(Extracted data entries)
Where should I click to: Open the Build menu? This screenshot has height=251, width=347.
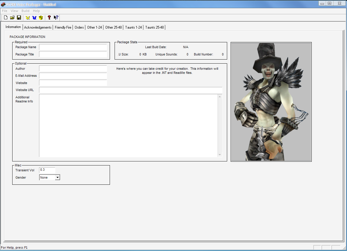point(25,11)
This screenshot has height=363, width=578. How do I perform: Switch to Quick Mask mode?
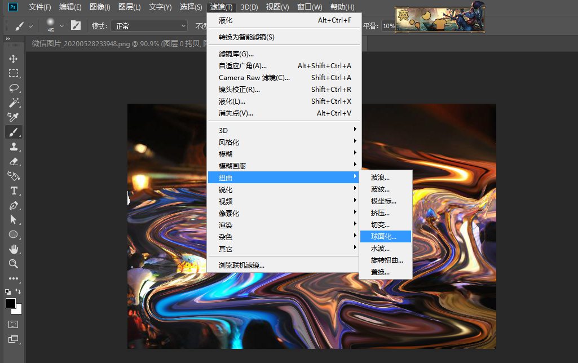tap(14, 324)
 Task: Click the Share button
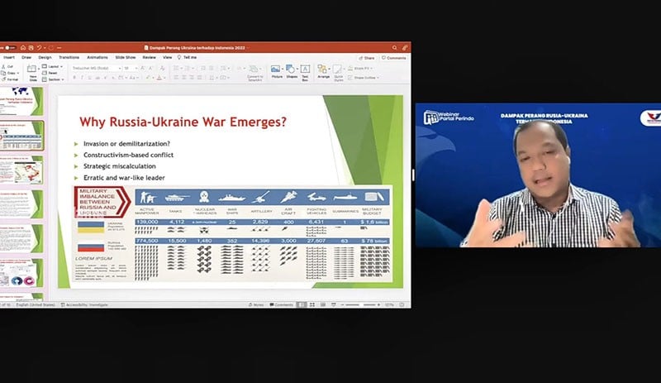coord(368,58)
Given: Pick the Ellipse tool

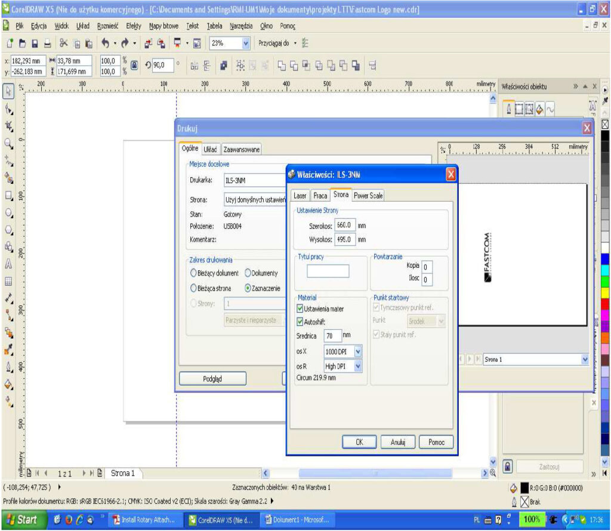Looking at the screenshot, I should pyautogui.click(x=9, y=212).
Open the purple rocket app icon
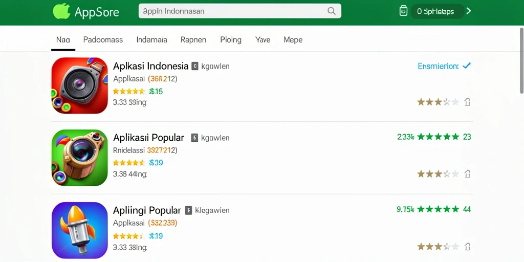The image size is (524, 262). click(x=79, y=230)
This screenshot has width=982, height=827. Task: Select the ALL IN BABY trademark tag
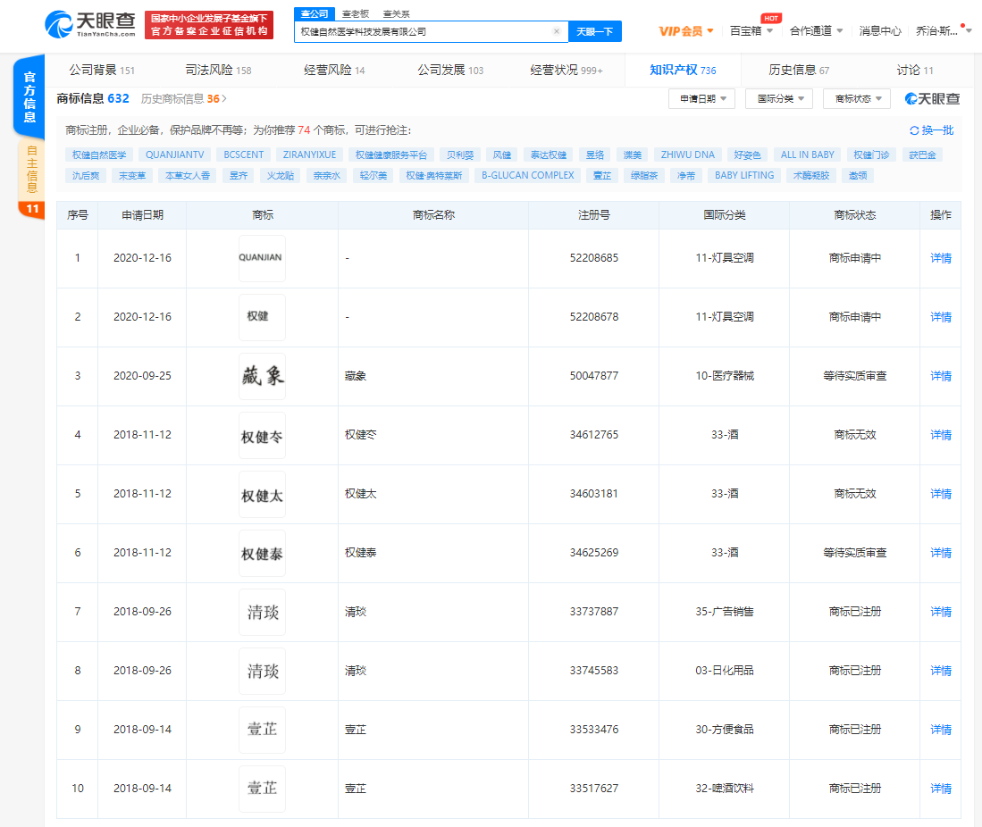tap(807, 155)
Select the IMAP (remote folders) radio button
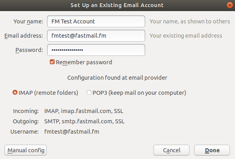Viewport: 235px width, 159px height. 15,92
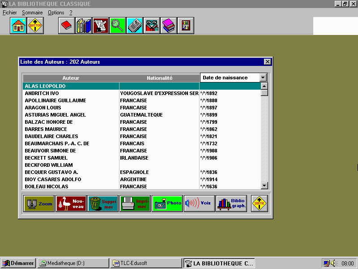Click the Supprimer trash button
The image size is (358, 269).
pyautogui.click(x=103, y=204)
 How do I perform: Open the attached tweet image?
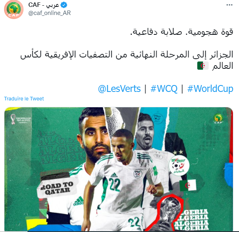click(119, 169)
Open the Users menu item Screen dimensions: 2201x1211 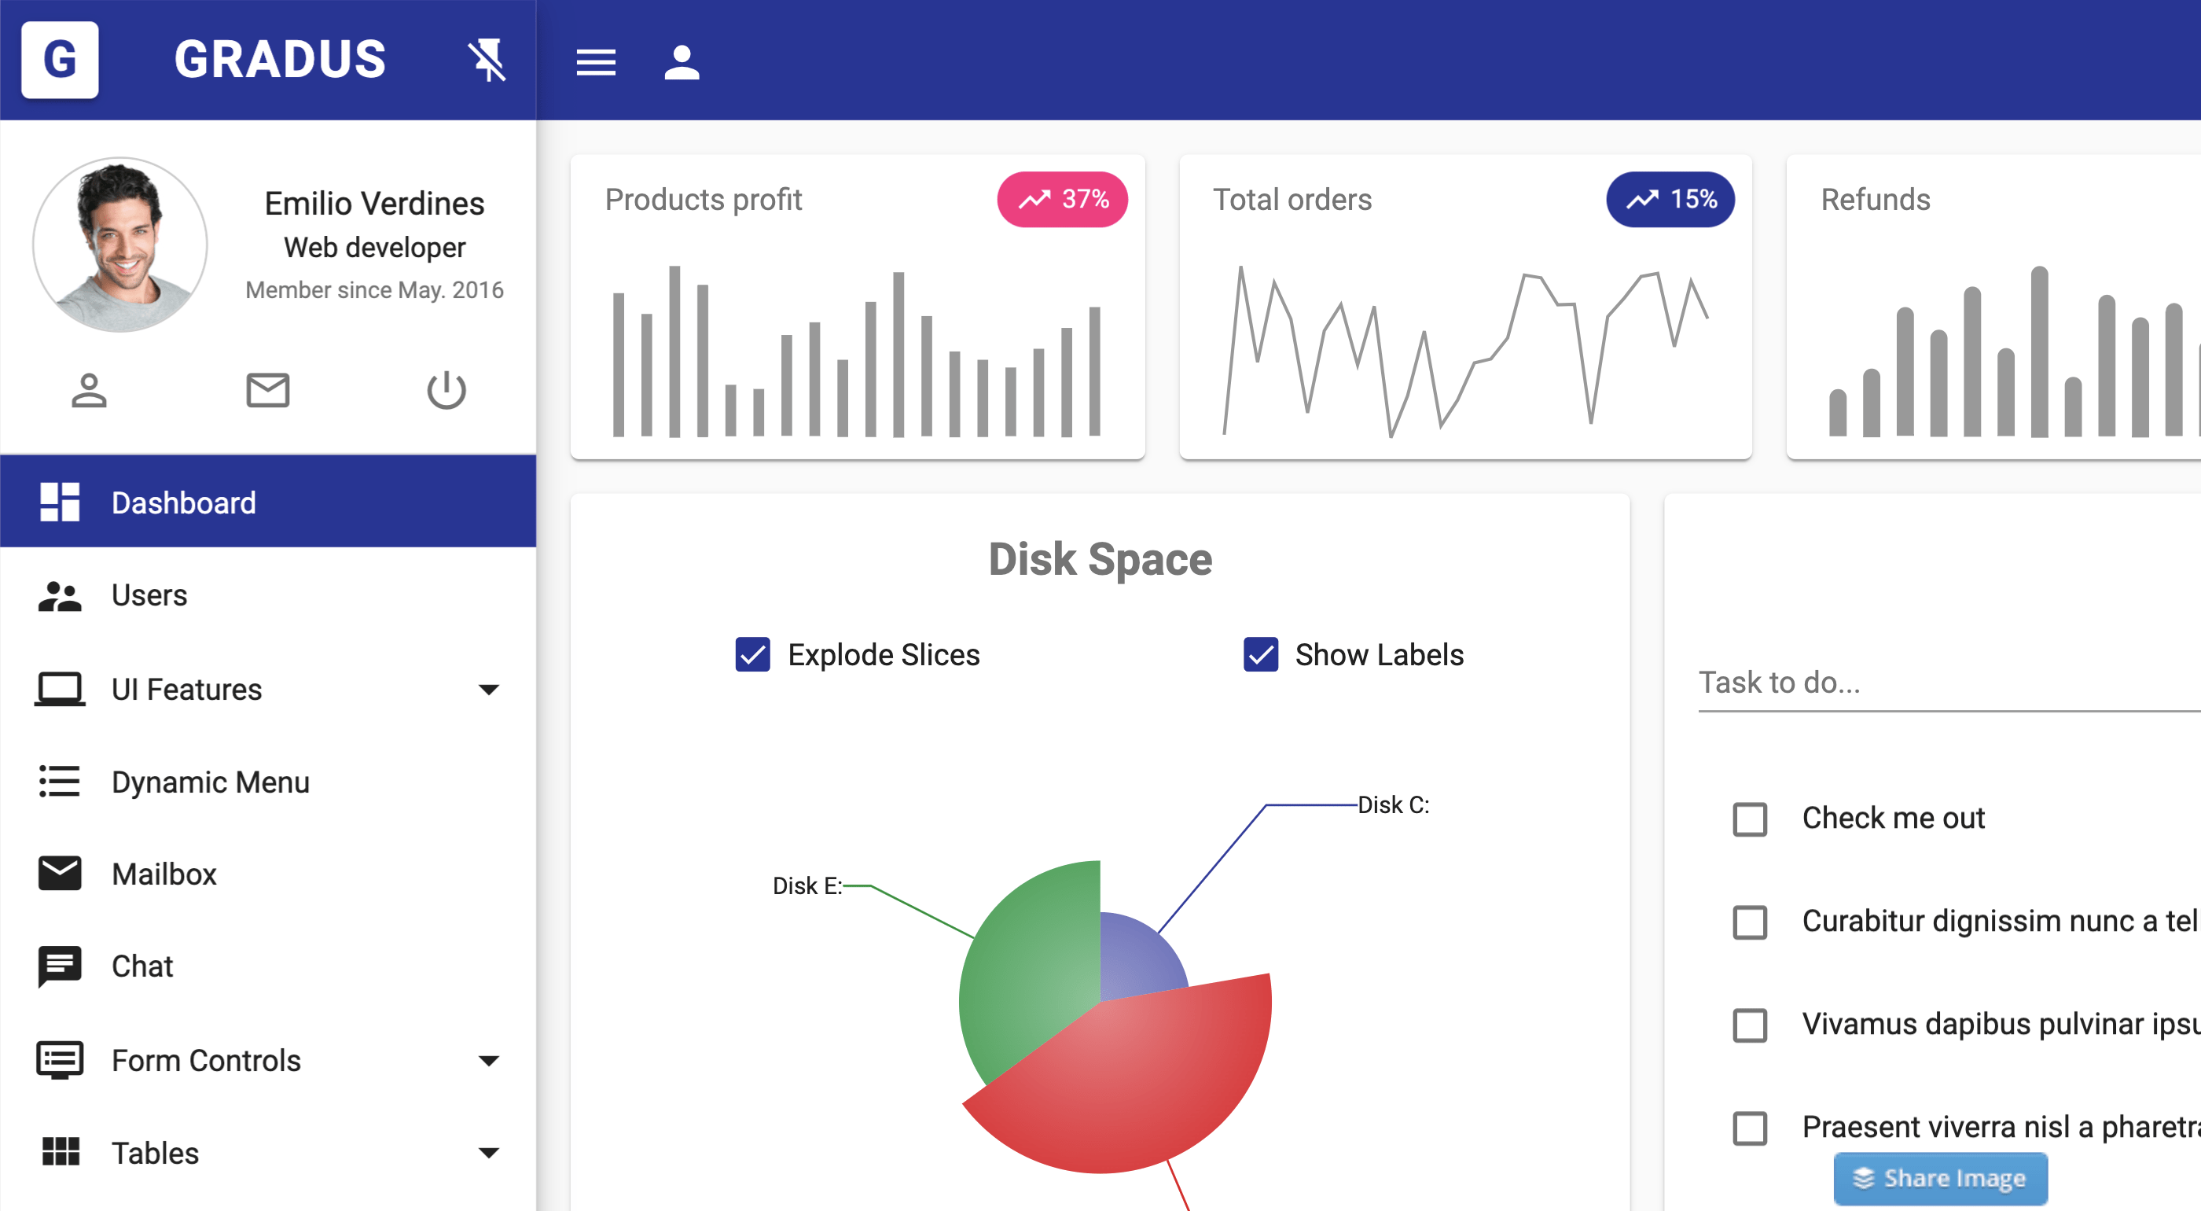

Written request:
Rewrite all of the records above, replacing "Open" with "Launch" wherever it appears and changing nothing else. Leave out the pictures.

Expected output:
Where should I click to: Launch the Build menu? This screenshot has height=251, width=347.
point(25,11)
This screenshot has height=363, width=578. How do I perform: Switch to Quick Mask mode?
tap(14, 324)
 Task: Click the Share button
coord(368,58)
Given: Pick the Ellipse tool

Looking at the screenshot, I should pyautogui.click(x=9, y=212).
Launch the purple rocket app icon
The image size is (524, 262). click(x=79, y=230)
This screenshot has width=982, height=827. Task: Select the ALL IN BABY trademark tag
tap(807, 155)
Select the IMAP (remote folders) radio button
Viewport: 235px width, 159px height. 15,92
Click the Supprimer trash button
The image size is (358, 269).
pyautogui.click(x=103, y=204)
 How do I perform: Launch the attached tweet image?
click(119, 169)
Launch the Users menu item Screen dimensions: 2201x1211 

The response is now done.